Stocks are mixed midday on Wall Street as investors digest commentary for John Boehner, a better-than-expected November jobs report and faltering consumer sentiment.

As the trading week is within hours of ending, the Dow Jones Industrial Average is ahead by 42 points, putting it on pace for a 90-point (0.69%) rise for the week.  The broader S&P 500 is stagnating around even for Friday and on track for a flat week.  The Nasdaq is down by 17 points, adding to losses that have the tech-rich index to fall by 1.29% (38 points) for the week.

The Labor Department said Friday morning that the U.S. added 146,000 jobs during November and that the unemployment rate dropped to 7.7 percent from 7.9 percent, representing the lowest level in four years.  The report clearly outstripped economist projections of the unemployment rate holding firm and only 80,000 new jobs.  While the impact of Hurricane Sandy was no where near as expected on the labor market, the decrease in unemployment was still jaded by the fact that it was primarily the result of less people looking for work. Read more on the latest jobs report.

Also on the economic slate, the University of Michigan/Thomson Reuters consumer sentiment index dove from 82.7 in October to 74.5 in November, marking the largest drop in the index since March 2011.  Economists were expecting a far more tepid drop to only 82.0.  The gauge of how consumers feel about current economic conditions had risen the four months prior, but those gains were eliminated with the November tumble.

Apparently the posturing in Washington over the so-called “fiscal cliff” is taking its toll on how Americans view the economy.

Republican House Speaker John Boehner again was behind the podium informing the world (and the markets) that no progress has been made yet on Capitol Hill to avert the fiscal cliff, an automatic series of spending cuts and tax increases set to go off at the first of January.  The lack of negotiation headway led to Boehner accusing President Obama of “slowing walking” the U.S. over the cliff.

Stocks in action included Apple (AAPL) falling more than 2% to continue a pace that could see the nation’s biggest company lose 9% more this week for its worst weekly performance since July 2010.  Shares now sit about 25 percent from $701 highs hit in September.  Reports Thursday suggested that the $1 billion award in its patent suit against Samsung could be trimmed.
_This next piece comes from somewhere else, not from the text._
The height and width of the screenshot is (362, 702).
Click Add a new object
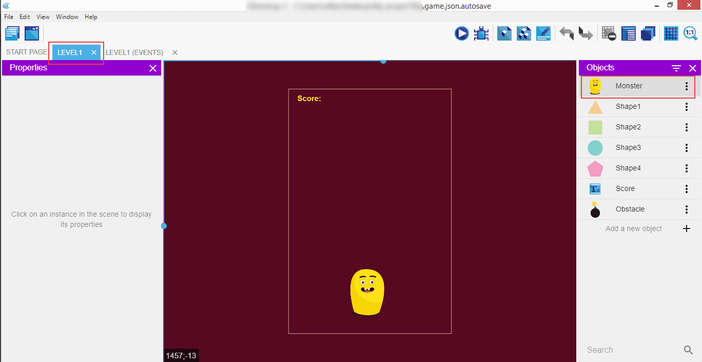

Netflix (NFLX) is all over the news thanks to an SEC filing that disclosed the company receiving a Wells notice from the SEC related to Facebook posts earlier this year by CEO Reed Hastings that could be in violation of disclosure regulations.  Netflix and Hastings are facing civil penalties for the alleged violation in which the Netflix chief boasted about more than one billion hours of monthly viewing in June for the first time in the DVD rental and video streaming company’s history.  Shares have conceded some early-day gains, but are still ahead by 0.6 percent at $86.70 and tracking 6% higher for the week.

Shares of Big Lots (BIG) are the worst performer in the S&P 500 upon reports of CEO Steven Fishman selling $10 million worth of stock ahead of a quarterly report showing sales had slowed.  The move may be subject to investigation by the SEC, although the company contests that nothing was illegal about the sales and no regulators have contacted the close-out retailer.  Shares are down 6 percent on the day.

Gold prices have picked-up steam to advance $25.40 per ounce to $1,725.70.

Crude is off by 12 cents per barrel at $86.14.

The benchmark 10-year US bond is up 2.66 basis points at 1.62%.

The ICE US Dollar Index, which measures the greenback against a series of major foreign currencies, has climbed 0.62% to 80.26.